Find the line that contains "You are a computer-use" in the records below, then repeat exactly that line and each one after it, leaving pictures out.

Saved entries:
====
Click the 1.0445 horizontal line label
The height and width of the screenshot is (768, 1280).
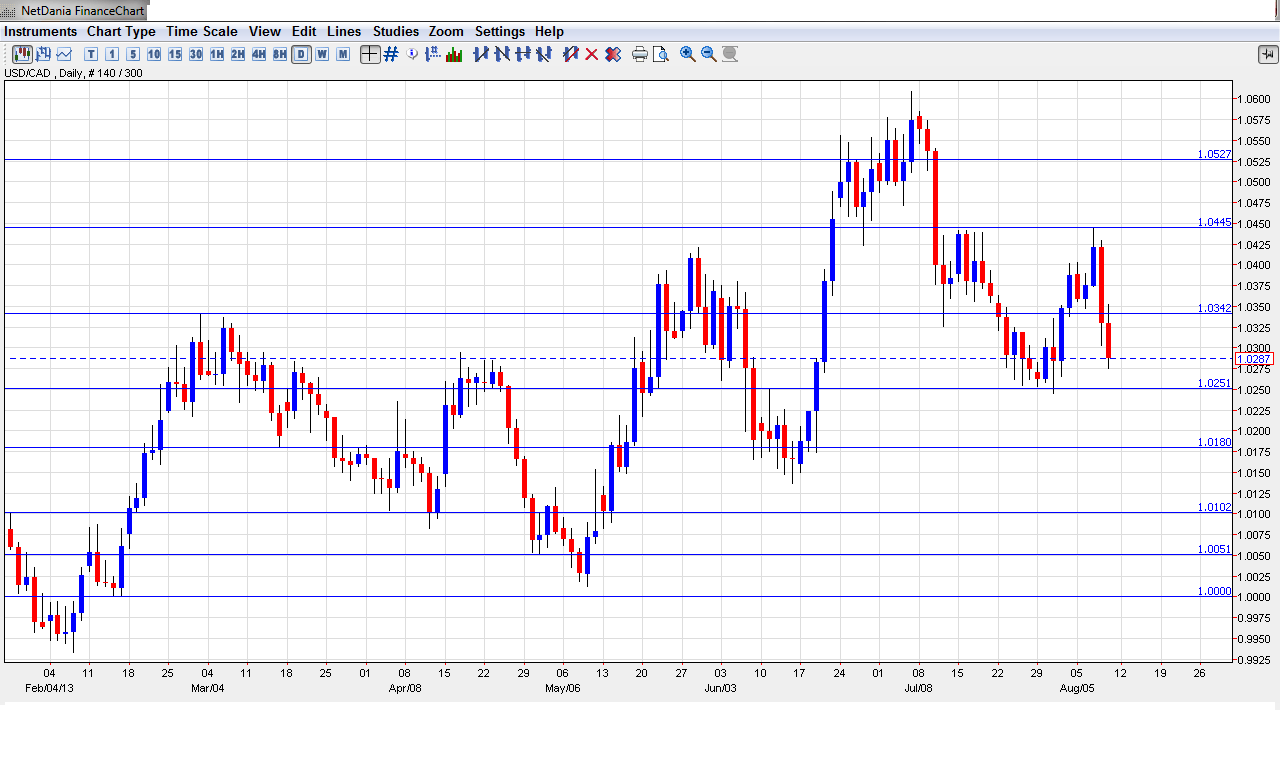point(1214,222)
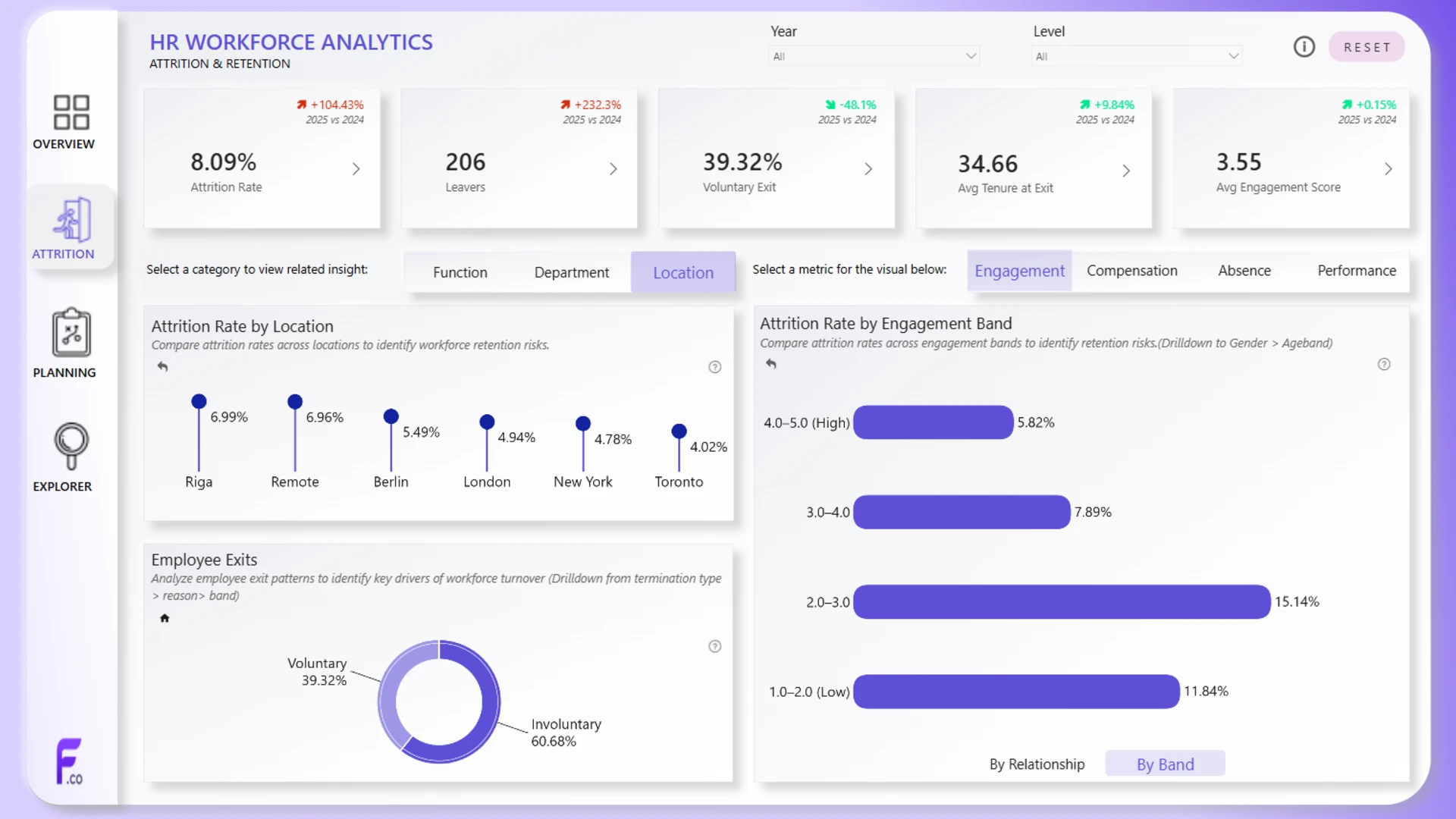Viewport: 1456px width, 819px height.
Task: Switch category to Function
Action: 460,272
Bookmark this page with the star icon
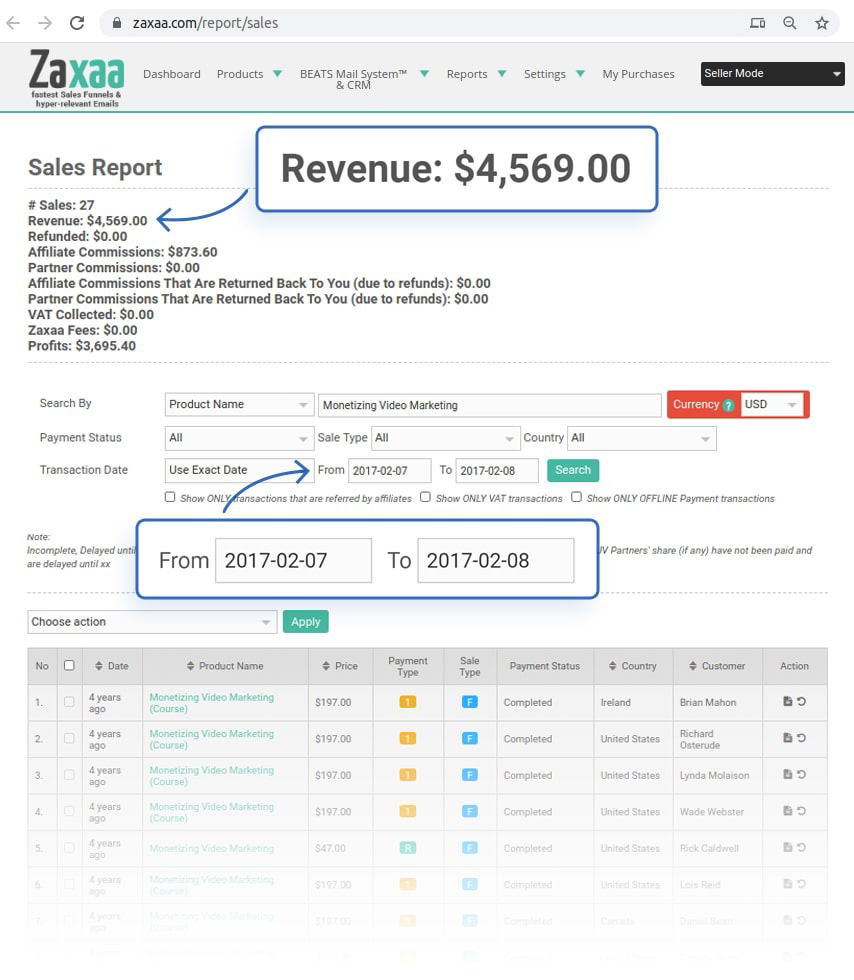Viewport: 854px width, 980px height. click(821, 23)
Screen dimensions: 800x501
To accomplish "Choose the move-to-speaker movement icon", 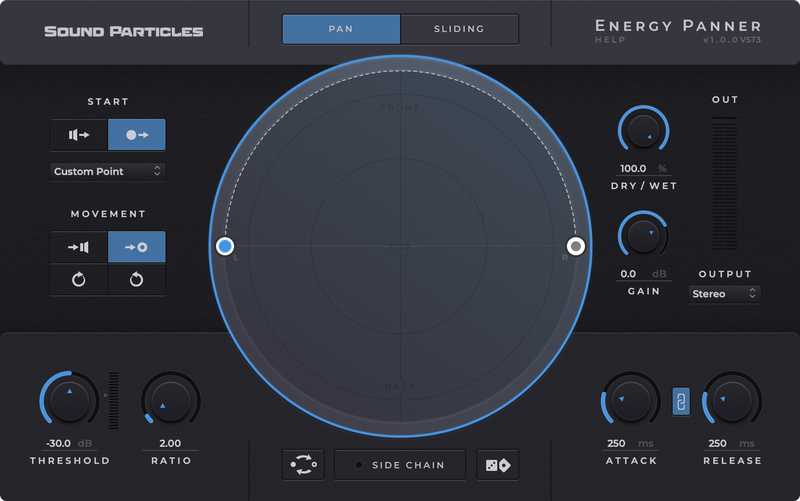I will (x=79, y=247).
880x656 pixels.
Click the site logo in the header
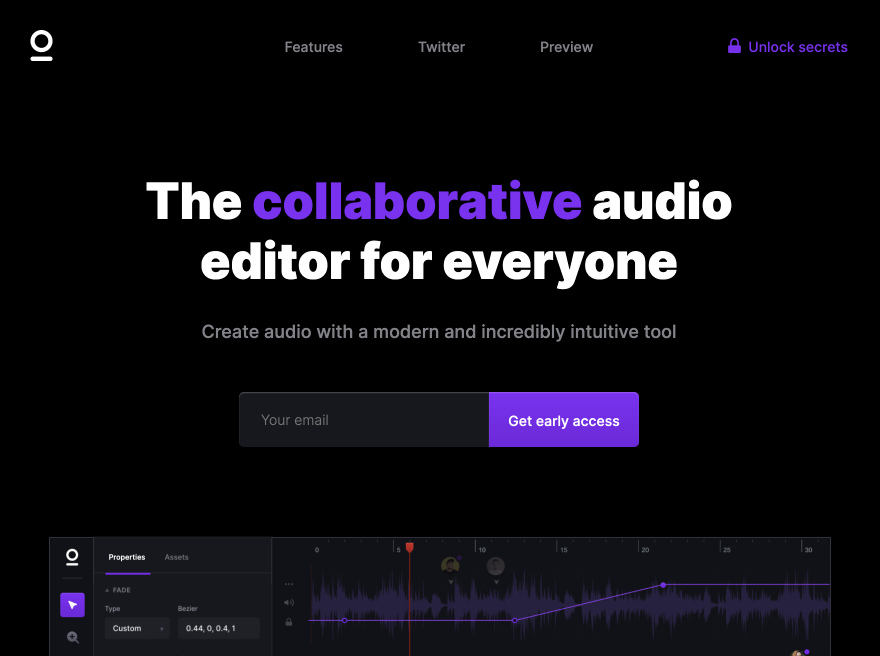coord(41,46)
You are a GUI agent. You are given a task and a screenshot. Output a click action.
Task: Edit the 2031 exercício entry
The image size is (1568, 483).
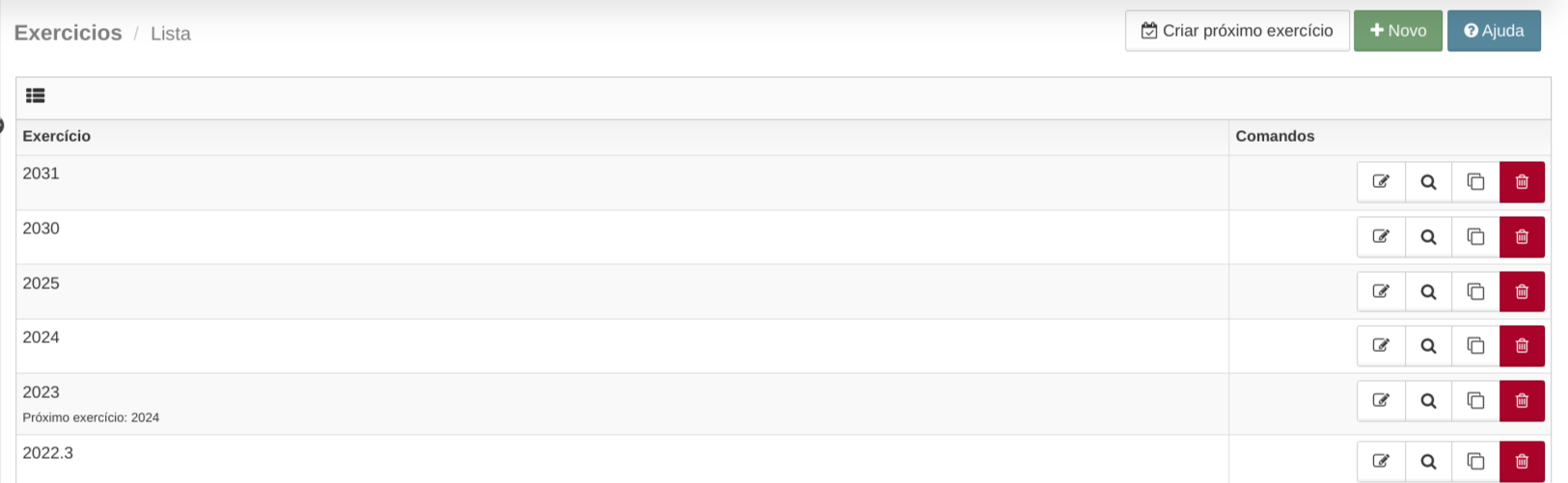pyautogui.click(x=1381, y=182)
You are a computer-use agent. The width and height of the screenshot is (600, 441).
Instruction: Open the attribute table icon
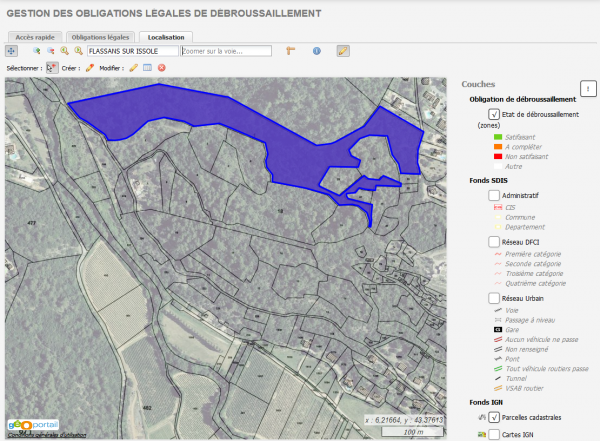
====
* _TASK OUTPUT_
You are a computer-use agent. The width and height of the screenshot is (600, 441).
Instruction: Open the attribute table icon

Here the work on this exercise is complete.